We lost the ice cover on our Poa annua trials two weekends ago (March 7-8th) and initially the turf looked okay. But now… it doesn’t. And it will probably get worse, if we are reading the symptoms correctly.

Blotchy, tan-colored plots and borders around this potassium trial are suffering from winterkill. Photo taken 15 March 2015. Healthier looking turf has received K fertilization; dying turf has not.

Blotchy, tan-colored plots and borders around this potassium trial are suffering from winterkill. Green, healthier looking turf received K fertilization; dying turf did not. (15 March 2015)

Last Friday (March 13), my graduate student, Chas Schmid, informed me that I needed to look at his potassium trial on our Poa annua turf. There was a huge difference between no-K and K fertilized plots. The no-K plots have steadily lost green color and become very blotchy.
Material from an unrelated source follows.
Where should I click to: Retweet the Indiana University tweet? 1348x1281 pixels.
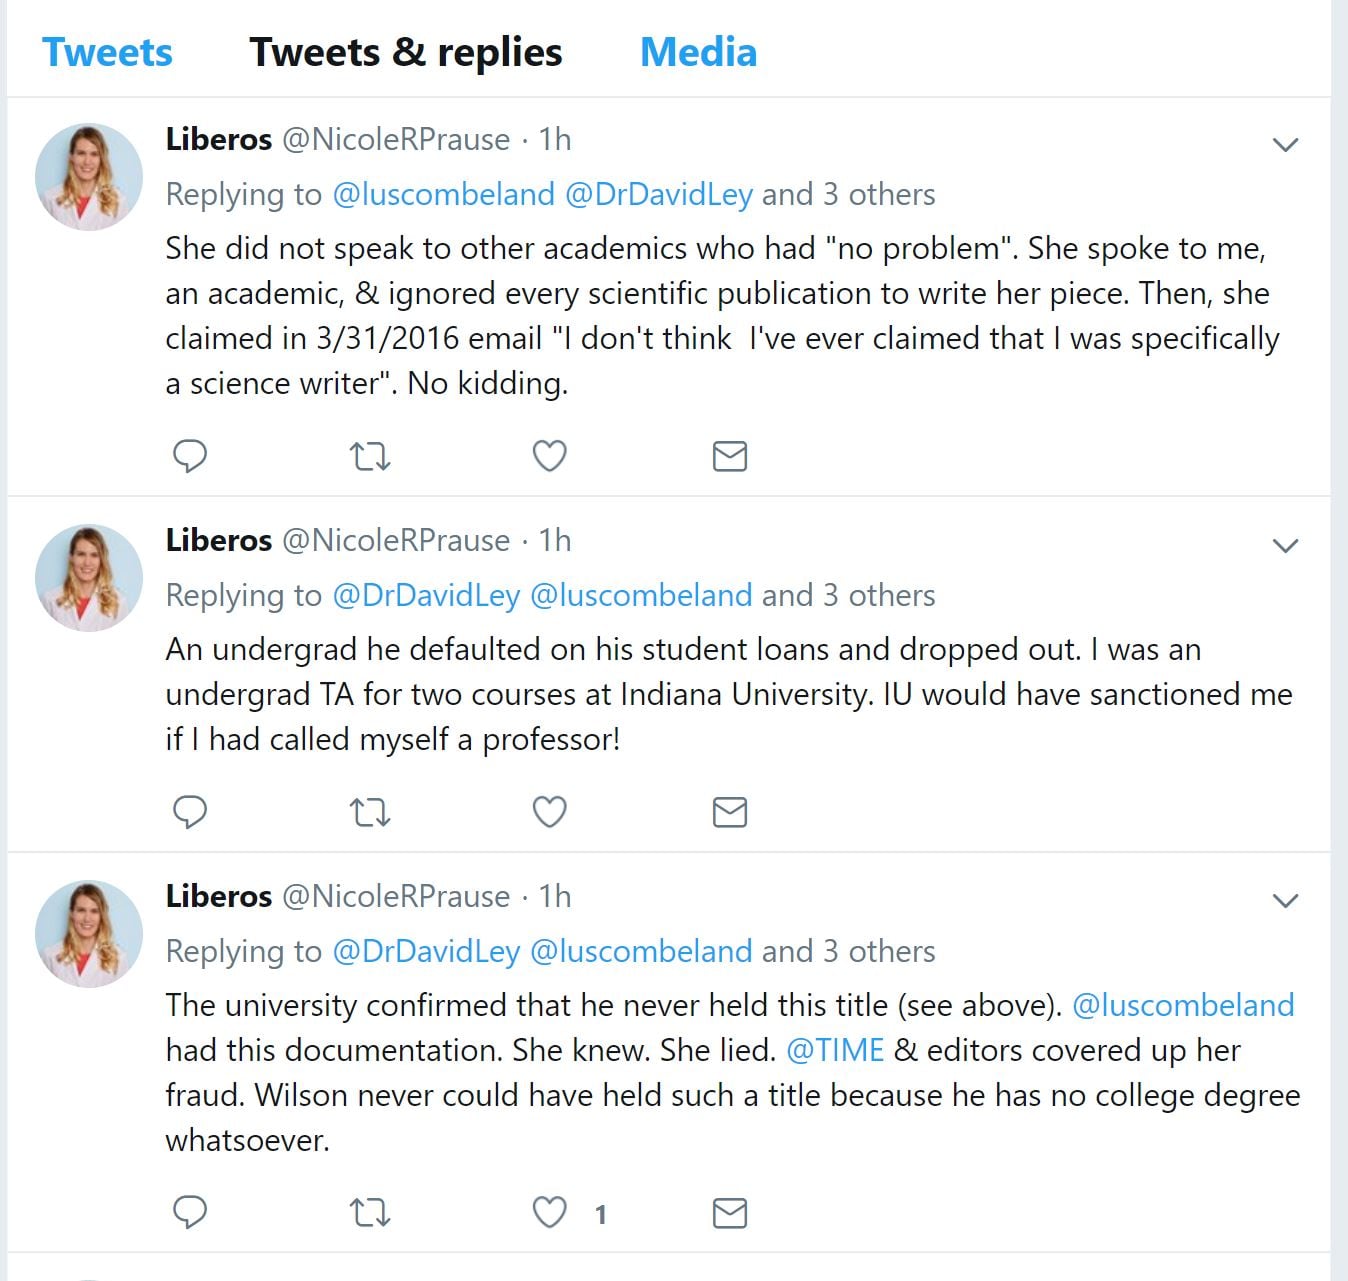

Plants taken from those plots are water-soaked and feel mushy when squeezed (How is that for a scientific description?). Dr. Lindsey Hoffman has a lot of experience with winterkill on Poa annua in Massachusetts and she is convinced that many of the plants are dead. And it smells like it – silage on a dairy farm!

Take home for me – don’t let your Poa annua turf become potassium deficient! Chas’ data for suppressing anthracnose severity indicates that a soil test (Mehlich 3) ≥50 ppm K and a tissue level of ≥2% K in the clippings are indicators that the K level is good. And winterkill in March 2015 hasn’t changed my mind about that data!

Looks like this might be the end of this Poa annua field. Dr. William Meyer said, “Good riddance.”